Figure 1. IR-UTE-based volumetric myelin imaging with echo subtraction. (a) Adiabatic inversion recovery preparation followed by multiple spoke data acquisition, (b) illustration of typical inversion recovery for white matter, gray matter, and myelin in brain, (c) dual echo UTE-Cones imaging, (d) T1 variation in white matter, and (e) examples of inaccurate myelin imaging caused by T1 variation in IR-UTE using magnitude subtraction when the actual T1 was higher than the targeted T1.

Figure 2. Complex subtraction applied to a healthy volunteer (29F). (a) The estimated field map, (b) the real image at UTE = 32 μs, (c) the real image TE = 2.2 ms before correcting for the initial phase offset, (d) the real image at TE = 2.2 ms after correcting for the additional phase error caused by field inhomogeneity using the estimated field map, (e) the myelin image obtained using magnitude subtraction, and the myelin image obtained using complex subtraction (f) without or (g) with correction for the phase error induced by B0 inhomogeneity.

Figure 3. Improved detection of myelin in complex subtraction (29F healthy volunteer). (a) Estimated field map, the myelin image obtained with (b) magnitude subtraction or (c) complex subtraction, (d) the corresponding T1 map, and (e) the normalized error between the myelin images obtained through magnitude subtraction and through complex subtraction.
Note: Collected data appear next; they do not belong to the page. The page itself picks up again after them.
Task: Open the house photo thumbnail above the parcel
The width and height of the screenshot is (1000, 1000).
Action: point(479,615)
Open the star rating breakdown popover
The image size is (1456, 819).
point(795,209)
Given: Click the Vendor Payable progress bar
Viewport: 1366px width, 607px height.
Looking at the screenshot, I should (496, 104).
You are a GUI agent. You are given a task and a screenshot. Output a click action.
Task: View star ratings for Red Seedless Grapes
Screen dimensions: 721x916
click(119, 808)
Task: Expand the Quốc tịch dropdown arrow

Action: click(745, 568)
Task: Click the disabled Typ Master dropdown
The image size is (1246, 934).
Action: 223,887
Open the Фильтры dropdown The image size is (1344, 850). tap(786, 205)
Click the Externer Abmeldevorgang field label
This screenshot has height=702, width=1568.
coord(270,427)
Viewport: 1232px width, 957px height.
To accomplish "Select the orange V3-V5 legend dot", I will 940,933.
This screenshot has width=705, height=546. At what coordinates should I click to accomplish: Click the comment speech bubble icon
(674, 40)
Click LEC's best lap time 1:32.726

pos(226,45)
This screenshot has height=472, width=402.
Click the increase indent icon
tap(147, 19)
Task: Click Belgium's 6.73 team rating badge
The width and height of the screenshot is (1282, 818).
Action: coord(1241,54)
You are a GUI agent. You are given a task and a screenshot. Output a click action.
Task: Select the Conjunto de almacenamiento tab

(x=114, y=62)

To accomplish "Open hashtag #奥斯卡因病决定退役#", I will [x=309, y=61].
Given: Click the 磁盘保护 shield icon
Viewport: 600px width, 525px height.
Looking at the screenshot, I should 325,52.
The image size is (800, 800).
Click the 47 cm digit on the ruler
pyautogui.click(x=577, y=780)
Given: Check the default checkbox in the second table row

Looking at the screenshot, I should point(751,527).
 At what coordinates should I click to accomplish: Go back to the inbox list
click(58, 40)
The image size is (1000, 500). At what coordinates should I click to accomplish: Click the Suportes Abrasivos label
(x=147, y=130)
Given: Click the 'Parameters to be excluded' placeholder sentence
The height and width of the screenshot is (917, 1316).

Complex subtraction revealed more myelin structures in white matter, as indicated by the red arrows. T1 tended to be higher in the region where more myelin structure was observed via complex subtraction (blue and yellow arrows).

Figure 4. In vivo experiment with MS patients: (a) 69-year-old female (b) 37-year-old female, (c) 59-year-old female, (d) 64-year-old female, and (e) 59-year-old female. Complex subtraction improved the myelin image in both patients, detecting more myelin structures. The foci of the demyelinated lesion were also more clearly detected in the complex subtraction compared to the magnitude subtraction (red arrows). Moreover, the myelin signal was underestimated with the magnitude subtraction (a white arrow), presumably due to increased T1 in the white matter region.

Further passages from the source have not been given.